▸ REQUIRED WORK
Exact copies of all entries are expected.

▼

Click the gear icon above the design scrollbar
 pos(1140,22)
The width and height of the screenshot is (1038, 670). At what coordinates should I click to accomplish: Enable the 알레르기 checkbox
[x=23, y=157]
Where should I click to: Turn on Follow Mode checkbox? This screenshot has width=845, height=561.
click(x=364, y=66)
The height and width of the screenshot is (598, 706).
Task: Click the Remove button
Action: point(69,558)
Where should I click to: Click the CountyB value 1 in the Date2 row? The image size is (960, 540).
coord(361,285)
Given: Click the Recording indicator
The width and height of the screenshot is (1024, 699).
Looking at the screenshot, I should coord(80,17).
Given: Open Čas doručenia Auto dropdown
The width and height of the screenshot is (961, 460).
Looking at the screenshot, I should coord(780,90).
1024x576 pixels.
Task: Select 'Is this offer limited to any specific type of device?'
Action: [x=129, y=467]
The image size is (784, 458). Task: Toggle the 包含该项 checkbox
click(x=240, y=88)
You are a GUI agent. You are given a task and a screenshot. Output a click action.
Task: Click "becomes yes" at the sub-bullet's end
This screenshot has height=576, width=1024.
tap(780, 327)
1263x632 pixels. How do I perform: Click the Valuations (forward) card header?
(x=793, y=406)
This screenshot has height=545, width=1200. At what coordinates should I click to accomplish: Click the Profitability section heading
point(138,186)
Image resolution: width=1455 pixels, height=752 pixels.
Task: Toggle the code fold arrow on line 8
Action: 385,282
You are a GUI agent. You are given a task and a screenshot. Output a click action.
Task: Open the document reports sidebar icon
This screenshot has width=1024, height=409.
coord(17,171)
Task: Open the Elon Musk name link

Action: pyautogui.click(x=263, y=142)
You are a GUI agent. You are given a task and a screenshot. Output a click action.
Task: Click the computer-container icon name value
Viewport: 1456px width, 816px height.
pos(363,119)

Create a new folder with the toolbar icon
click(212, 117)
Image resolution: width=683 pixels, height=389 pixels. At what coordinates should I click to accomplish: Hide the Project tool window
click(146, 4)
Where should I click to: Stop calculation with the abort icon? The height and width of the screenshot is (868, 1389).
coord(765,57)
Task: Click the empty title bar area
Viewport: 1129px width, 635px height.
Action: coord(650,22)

▲

▸ TASK SOLUTION
Click the gear icon above the design scrollbar
 pos(1140,22)
The width and height of the screenshot is (1038, 670). At what coordinates should I click to accomplish: Enable the 알레르기 checkbox
[x=23, y=157]
Where should I click to: Turn on Follow Mode checkbox? This screenshot has width=845, height=561.
click(x=364, y=66)
The height and width of the screenshot is (598, 706).
Task: Click the Remove button
Action: point(69,558)
Where should I click to: Click the CountyB value 1 in the Date2 row? The image size is (960, 540).
coord(361,285)
Given: Click the Recording indicator
The width and height of the screenshot is (1024, 699).
Looking at the screenshot, I should coord(80,17).
Given: Open Čas doručenia Auto dropdown
The width and height of the screenshot is (961, 460).
Looking at the screenshot, I should coord(780,90).
1024x576 pixels.
Task: Select 'Is this offer limited to any specific type of device?'
Action: [x=129, y=467]
The image size is (784, 458). Task: Toggle the 包含该项 checkbox
click(x=240, y=88)
You are a GUI agent. You are given a task and a screenshot. Output a click action.
Task: Click "becomes yes" at the sub-bullet's end
This screenshot has height=576, width=1024.
tap(780, 327)
1263x632 pixels. How do I perform: Click the Valuations (forward) card header?
(x=793, y=406)
This screenshot has height=545, width=1200. At what coordinates should I click to accomplish: Click the Profitability section heading
point(138,186)
Image resolution: width=1455 pixels, height=752 pixels.
Task: Toggle the code fold arrow on line 8
Action: 385,282
You are a GUI agent. You are given a task and a screenshot. Output a click action.
Task: Open the document reports sidebar icon
This screenshot has width=1024, height=409.
coord(17,171)
Task: Open the Elon Musk name link

Action: pyautogui.click(x=263, y=142)
You are a GUI agent. You are given a task and a screenshot. Output a click action.
Task: Click the computer-container icon name value
Viewport: 1456px width, 816px height.
pos(363,119)

Create a new folder with the toolbar icon
click(212, 117)
Image resolution: width=683 pixels, height=389 pixels. At what coordinates should I click to accomplish: Hide the Project tool window
click(146, 4)
Where should I click to: Stop calculation with the abort icon? The height and width of the screenshot is (868, 1389).
coord(765,57)
Task: Click the empty title bar area
Viewport: 1129px width, 635px height.
Action: coord(650,22)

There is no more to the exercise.